Amen, bro. I can imagine some seriously geeky/nerdy goings on in Area 51 right now involving computer simulated computational chemistry. The major hurdle to aerogel mass production right now is technological. I can also imagine some 180+ IQ engineers working on this at our weapons national labs (the only Constitutional Federal funding of science and engineering, which includes most of the early NASA stuff; not the Dr. Hansen type stuff).

The above hissed in response by: cdquarles [TypeKey Profile Page] at September 11, 2007 10:45 AM

The following hissed in response by: MaidMarion

My nephew works at Aerogel but I never considered him a nerd or geek :)

The above hissed in response by: MaidMarion [TypeKey Profile Page] at September 11, 2007 7:56 PM

The following hissed in response by: RBMN

The thermal insulation of this stuff is fantastic. It's going to save tons of energy that's wasted now on heating, or cooling. Aerogel, and a small geothermal heat pump, is probably all you'll ever need to heat or cool your home.

The above hissed in response by: RBMN [TypeKey Profile Page] at September 11, 2007 10:20 PM

The following hissed in response by: levi from queens

This was a great piece of knowledge. Thank you Mr. and Mrs. Lizard for posting it.

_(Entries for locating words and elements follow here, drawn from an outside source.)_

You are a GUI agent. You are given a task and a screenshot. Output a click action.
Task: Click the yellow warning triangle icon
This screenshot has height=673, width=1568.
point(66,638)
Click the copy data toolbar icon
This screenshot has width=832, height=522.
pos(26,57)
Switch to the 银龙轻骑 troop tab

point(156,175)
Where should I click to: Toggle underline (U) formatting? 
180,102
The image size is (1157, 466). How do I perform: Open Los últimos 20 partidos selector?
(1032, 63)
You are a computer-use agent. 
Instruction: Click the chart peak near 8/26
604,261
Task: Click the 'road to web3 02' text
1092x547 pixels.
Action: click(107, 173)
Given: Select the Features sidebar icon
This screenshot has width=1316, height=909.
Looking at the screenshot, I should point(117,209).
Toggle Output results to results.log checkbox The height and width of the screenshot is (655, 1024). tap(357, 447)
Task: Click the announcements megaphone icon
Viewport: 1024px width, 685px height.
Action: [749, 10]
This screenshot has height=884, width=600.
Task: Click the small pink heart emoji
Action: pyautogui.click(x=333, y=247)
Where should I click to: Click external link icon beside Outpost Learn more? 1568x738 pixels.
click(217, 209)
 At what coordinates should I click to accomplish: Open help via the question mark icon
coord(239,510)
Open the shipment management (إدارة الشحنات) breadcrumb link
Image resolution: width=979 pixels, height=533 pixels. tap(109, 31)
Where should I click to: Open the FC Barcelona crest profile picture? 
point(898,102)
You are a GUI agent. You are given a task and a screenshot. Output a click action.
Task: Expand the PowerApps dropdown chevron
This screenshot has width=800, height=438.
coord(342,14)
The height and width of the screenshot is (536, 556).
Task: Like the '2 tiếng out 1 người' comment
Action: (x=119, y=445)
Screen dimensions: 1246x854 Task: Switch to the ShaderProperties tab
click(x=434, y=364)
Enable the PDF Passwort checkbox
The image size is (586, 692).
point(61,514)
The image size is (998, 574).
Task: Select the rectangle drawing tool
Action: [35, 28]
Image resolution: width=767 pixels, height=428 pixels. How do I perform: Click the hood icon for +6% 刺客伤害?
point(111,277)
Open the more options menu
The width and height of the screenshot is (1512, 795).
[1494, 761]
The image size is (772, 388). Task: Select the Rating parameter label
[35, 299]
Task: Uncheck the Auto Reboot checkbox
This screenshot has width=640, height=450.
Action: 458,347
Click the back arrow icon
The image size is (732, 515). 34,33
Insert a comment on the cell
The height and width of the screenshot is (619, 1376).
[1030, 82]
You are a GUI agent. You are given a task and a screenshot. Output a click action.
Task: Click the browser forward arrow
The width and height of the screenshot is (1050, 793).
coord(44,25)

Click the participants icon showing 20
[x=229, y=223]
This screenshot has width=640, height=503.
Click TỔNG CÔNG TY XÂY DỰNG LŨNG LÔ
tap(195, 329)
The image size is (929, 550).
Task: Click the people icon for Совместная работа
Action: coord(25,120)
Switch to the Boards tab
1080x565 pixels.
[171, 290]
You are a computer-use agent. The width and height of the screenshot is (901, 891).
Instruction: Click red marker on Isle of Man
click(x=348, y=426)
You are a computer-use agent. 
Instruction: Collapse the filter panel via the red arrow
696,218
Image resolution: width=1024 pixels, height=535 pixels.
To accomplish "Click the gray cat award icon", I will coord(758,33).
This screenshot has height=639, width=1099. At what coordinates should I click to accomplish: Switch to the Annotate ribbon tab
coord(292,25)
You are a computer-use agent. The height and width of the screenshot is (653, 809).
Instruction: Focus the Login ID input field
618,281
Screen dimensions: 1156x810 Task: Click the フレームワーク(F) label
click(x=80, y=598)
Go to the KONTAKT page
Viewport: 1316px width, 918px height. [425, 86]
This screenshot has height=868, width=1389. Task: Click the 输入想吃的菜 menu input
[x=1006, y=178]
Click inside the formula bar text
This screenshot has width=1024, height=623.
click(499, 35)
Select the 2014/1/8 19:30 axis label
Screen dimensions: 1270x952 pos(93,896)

How much energy does it take to create it? I guess even if it's outlandishly high, there will still be a net saving.

The above hissed in response by: levi from queens [TypeKey Profile Page] at September 12, 2007 6:51 AM

The following hissed in response by: Big D

Next up - ferrogel. Turns from liquid to solid in 1/100th of second when an electrical current is applied. Used to make soft, lightweight, flexible armor that goes rigid as steel when a bullet strikes it.

Doesn't Bin Laden realize that each video he sends from his cave just reinforces the message that victory for us is inevitable?

The above hissed in response by: Big D [TypeKey Profile Page] at September 12, 2007 8:52 AM

The following hissed in response by: Hal

I'm a molecular biology grad student, so the only thing that really interested me was the way lipid bilayers will form around this stuff. That could have incredible research potential.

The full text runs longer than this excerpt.